Everyone does it. Dies, I mean. I found this out for myself on my seventeenth birthday when I was killed in a freak car accident on my prom night. But it was no accident. It was a carefully planned scything, just a small moment in the battle between light reapers and dark, heaven and hell, choice and fate. Only I didn’t check out of my life like most dead people do. Thanks to a mistake, I’m stuck, dead on earth. The angel who failed to protect me and the amulet I stole from my killer are the only things keeping me from ending up where the dark reapers wanted me to be.

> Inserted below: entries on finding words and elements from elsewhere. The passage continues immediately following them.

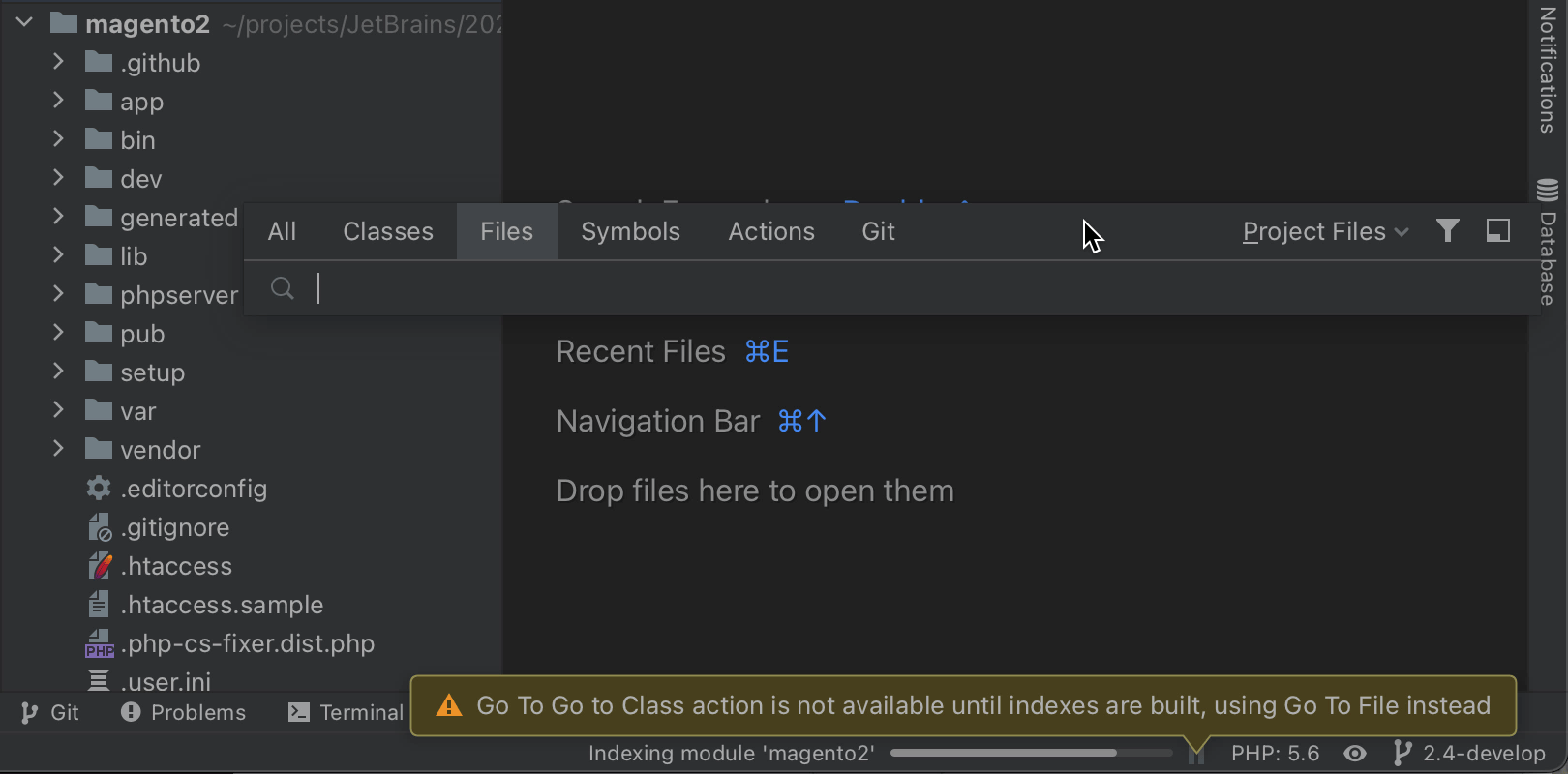Click the PHP icon of .php-cs-fixer.dist.php
1568x774 pixels.
point(100,644)
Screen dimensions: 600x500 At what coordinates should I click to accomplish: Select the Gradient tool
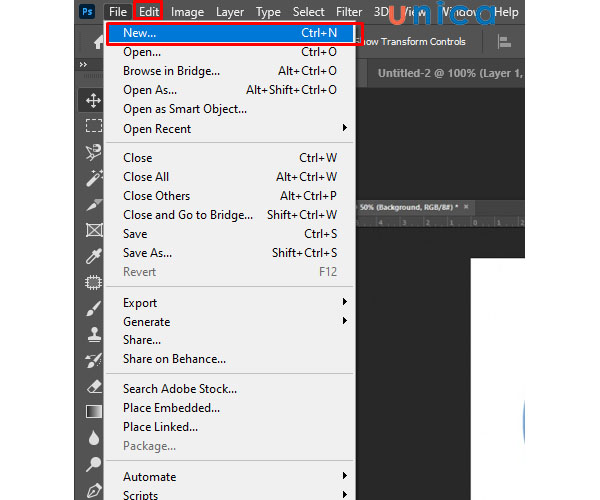coord(93,411)
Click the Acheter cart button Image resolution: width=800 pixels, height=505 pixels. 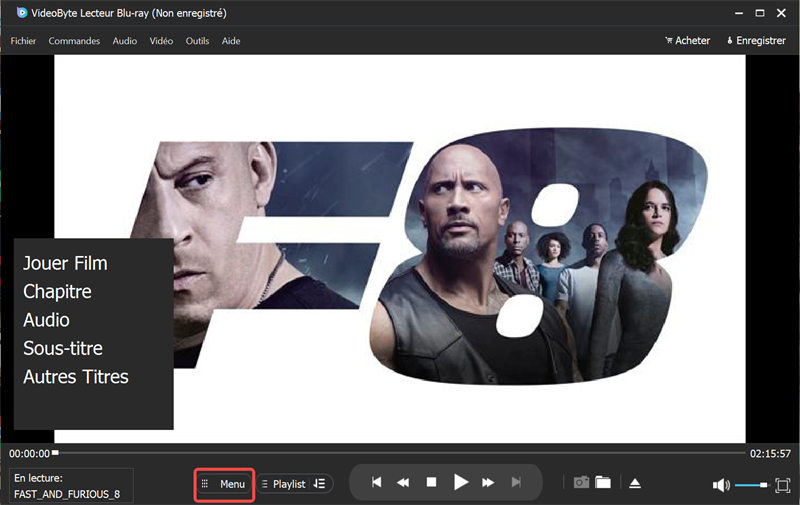(x=687, y=41)
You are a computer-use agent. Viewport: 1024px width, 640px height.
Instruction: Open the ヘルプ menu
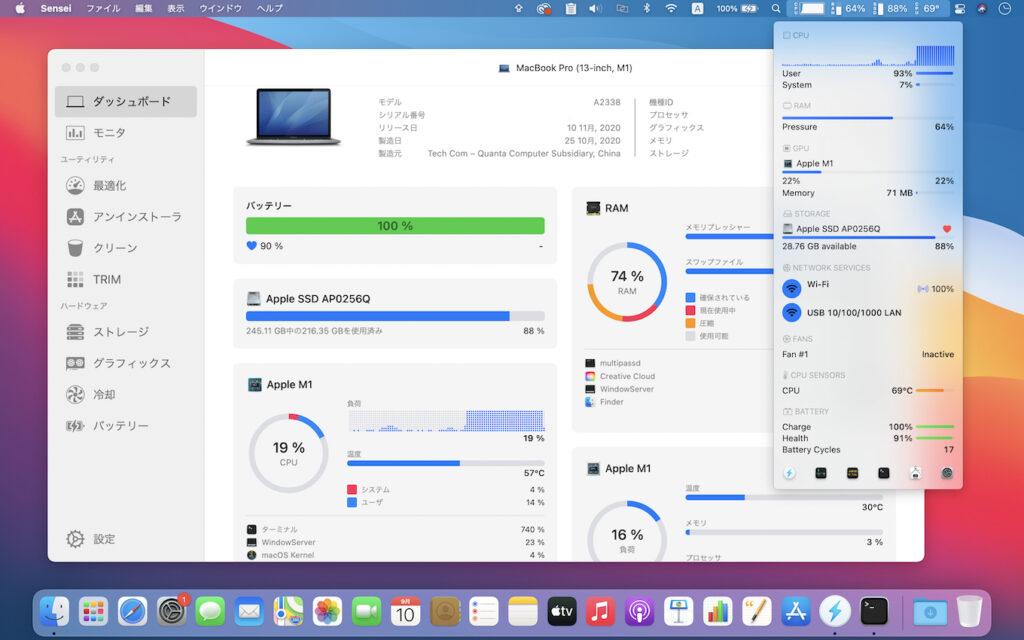[269, 8]
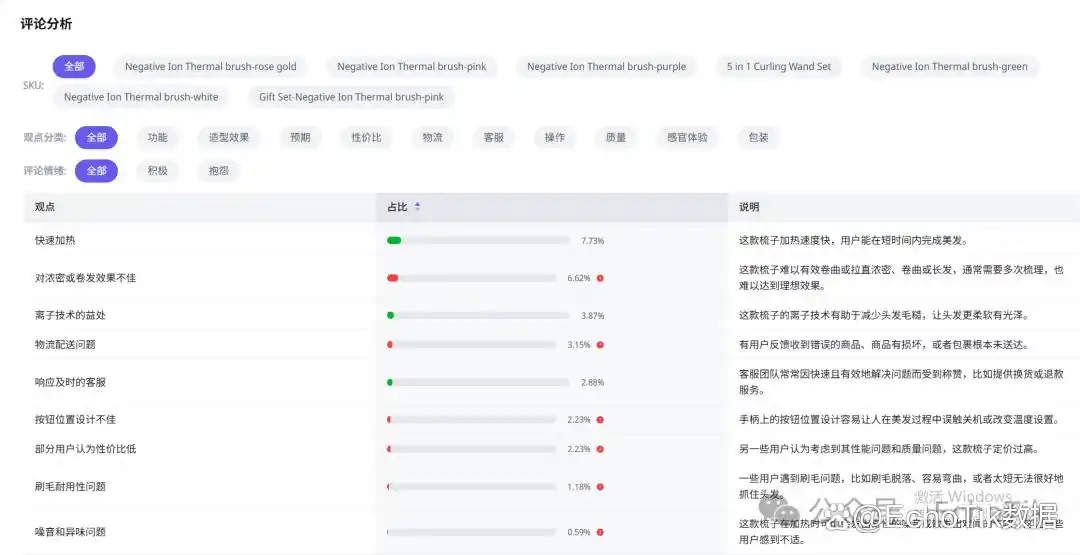Viewport: 1080px width, 555px height.
Task: Pick the Negative Ion Thermal brush-green SKU
Action: pyautogui.click(x=949, y=67)
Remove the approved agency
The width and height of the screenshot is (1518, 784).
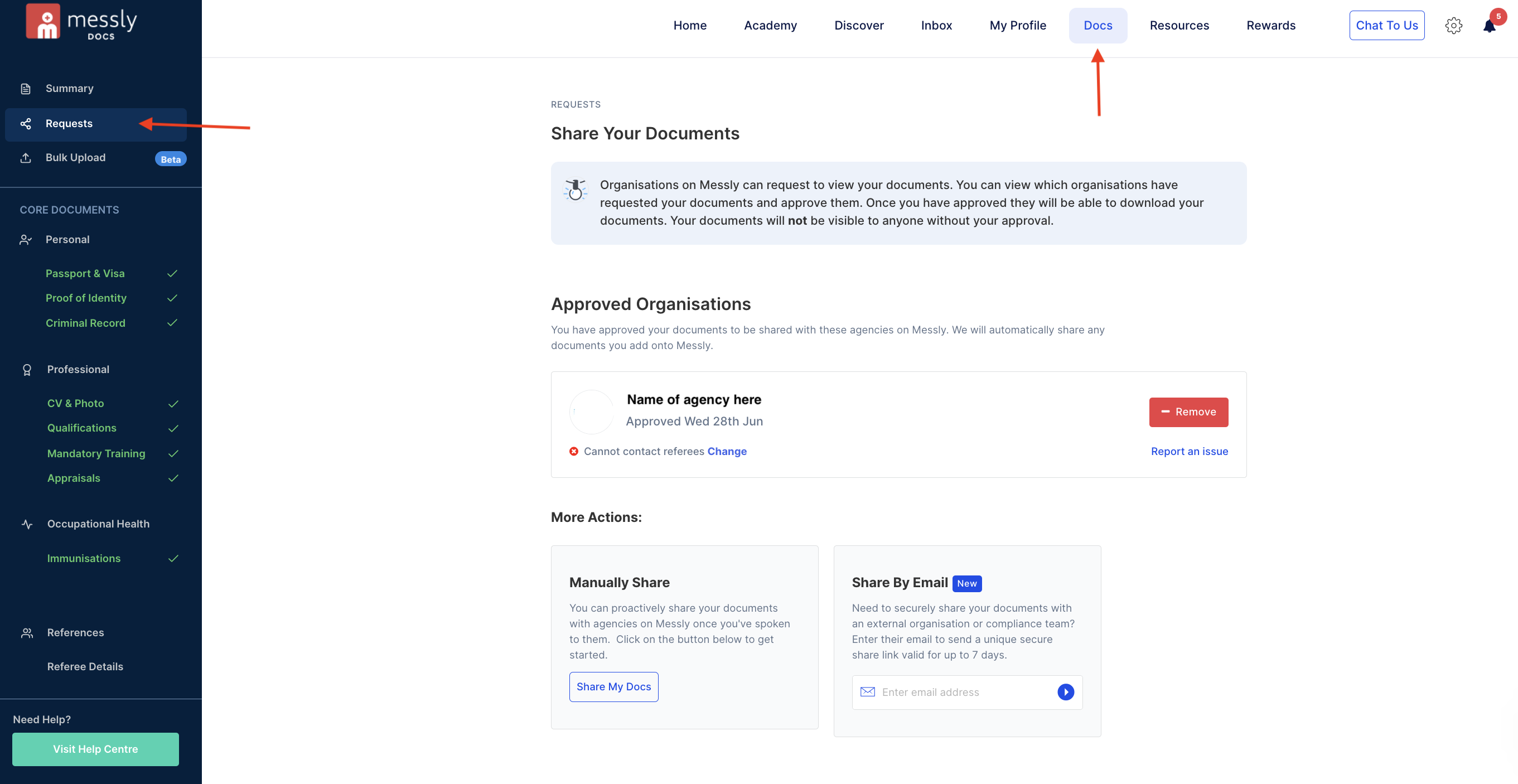click(x=1188, y=412)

Dead, that is.
My name is Madison Avery, and I’m here to tell you that there’s more out there than you can see, hear, or touch. Because I’m seeing it, hearing it, touching it, living it. (vii)

Kim Harrison’s Once Dead, Twice Shy doesn’t waste time with an introduction. Seventeen-year-old Madison Avery now lives with her dad, who has no knowledge of the night his daughter died. She’s being trained by a light reaper to try to extend her “life”, with little success after four months. The killer is still trying to find Madison, finish the job, and reclaim his amulet to restore his full power. But when her body guard is called away and she finds herself under the watchful eye of an inexperienced guardian angel, Madison finds it necessary to tell the only other person who was there that night what really happened. On a race to save their lives, or in Madison’s case restore it, Madison is left wondering who she can really trust.

On the one hand, it’s an interesting way of writing a story, just diving right in, with almost no initial back story. Apparently, Harrison tells the back story in her contribution to the collection Prom Nights From Hell, but I haven’t read that yet. So the story reads almost like a movie that you come into late, and then the projector fails and you don’t get the end, which makes it somewhat unnerving. While the mythology and concept are well thought out and definitely detailed, the twists and turns and espionage make it more than a light read. Paranormal fans might like the concept, but it seems almost half-cooked, with a lot left unexplained. Maybe Harrison will explain it in coming books, but it’s fruastrating to me personally.